## Work request
Report each line of the records below that uses the word "coordinates".

━━━ Information

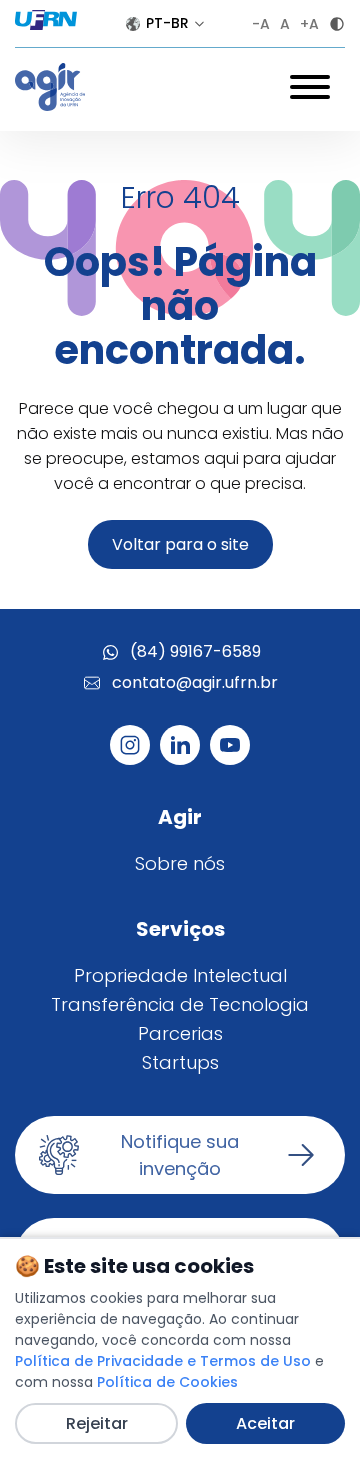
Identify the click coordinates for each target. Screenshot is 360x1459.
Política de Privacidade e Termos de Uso (163, 1361)
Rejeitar (97, 1423)
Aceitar (265, 1423)
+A (309, 24)
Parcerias (180, 1033)
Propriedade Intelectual (180, 975)
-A (261, 24)
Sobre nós (180, 863)
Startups (180, 1062)
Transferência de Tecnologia (180, 1004)
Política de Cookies (167, 1382)
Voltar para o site (180, 544)
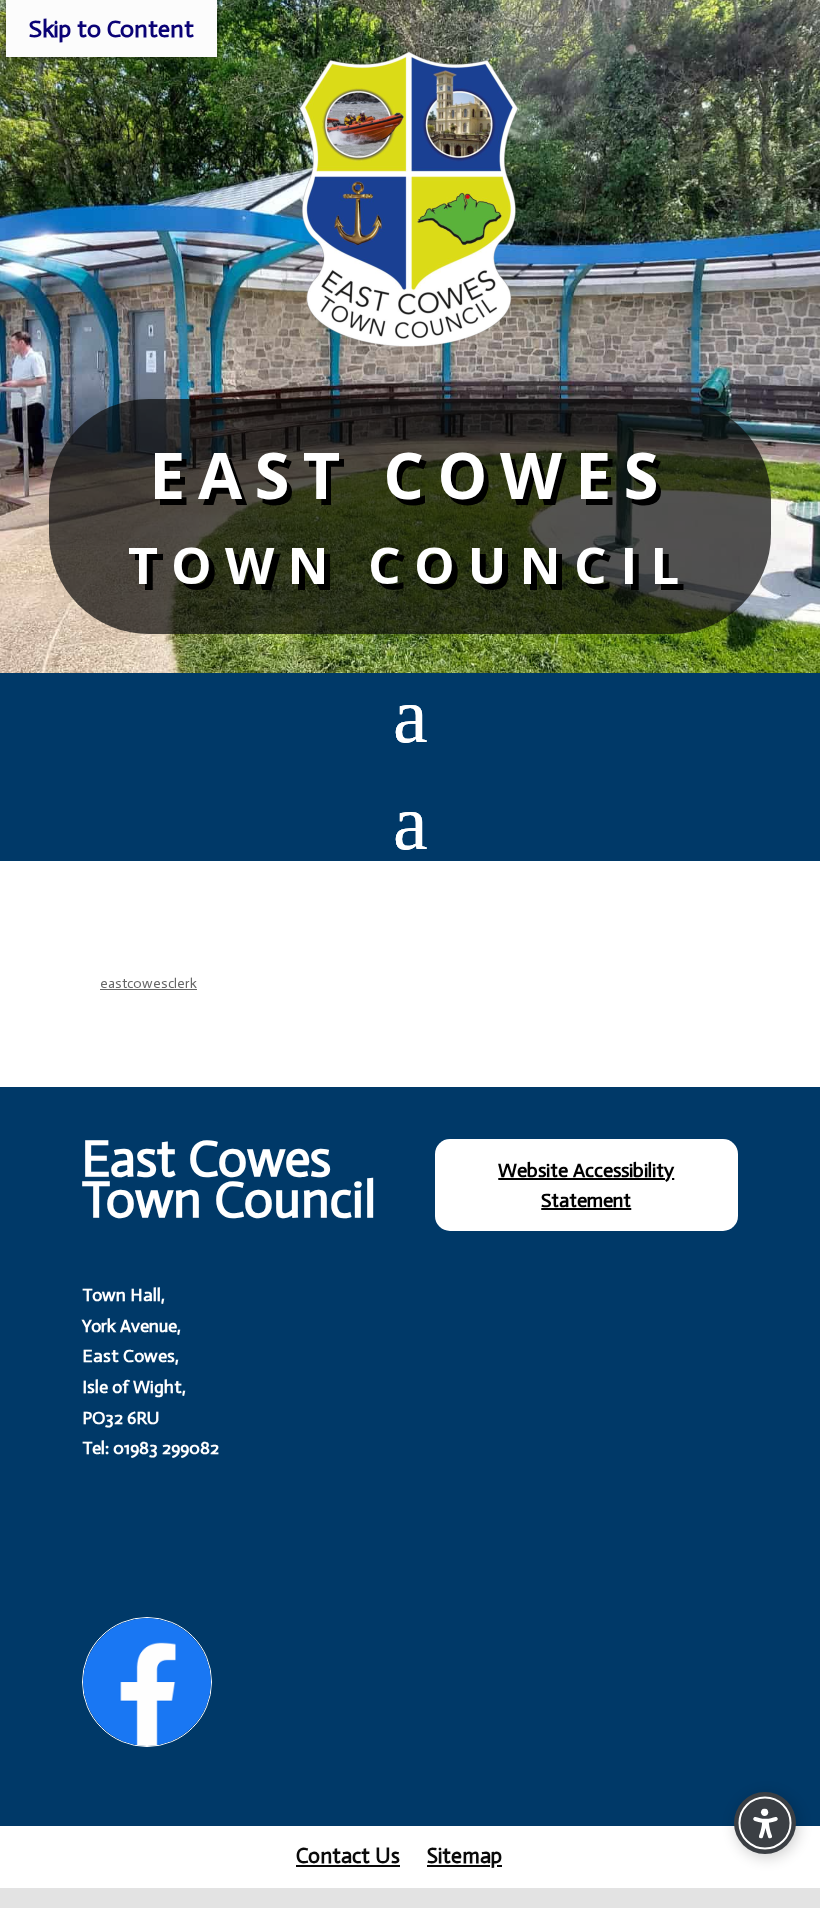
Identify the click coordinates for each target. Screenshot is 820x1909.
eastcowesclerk (148, 983)
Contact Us (348, 1856)
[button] (410, 714)
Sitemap (464, 1856)
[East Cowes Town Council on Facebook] (147, 1682)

━━━━━━

## Answer area
Identify the click coordinates for each target. Screenshot is 360x1459.
Identify the click coordinates for each target. Screenshot is 820x1909.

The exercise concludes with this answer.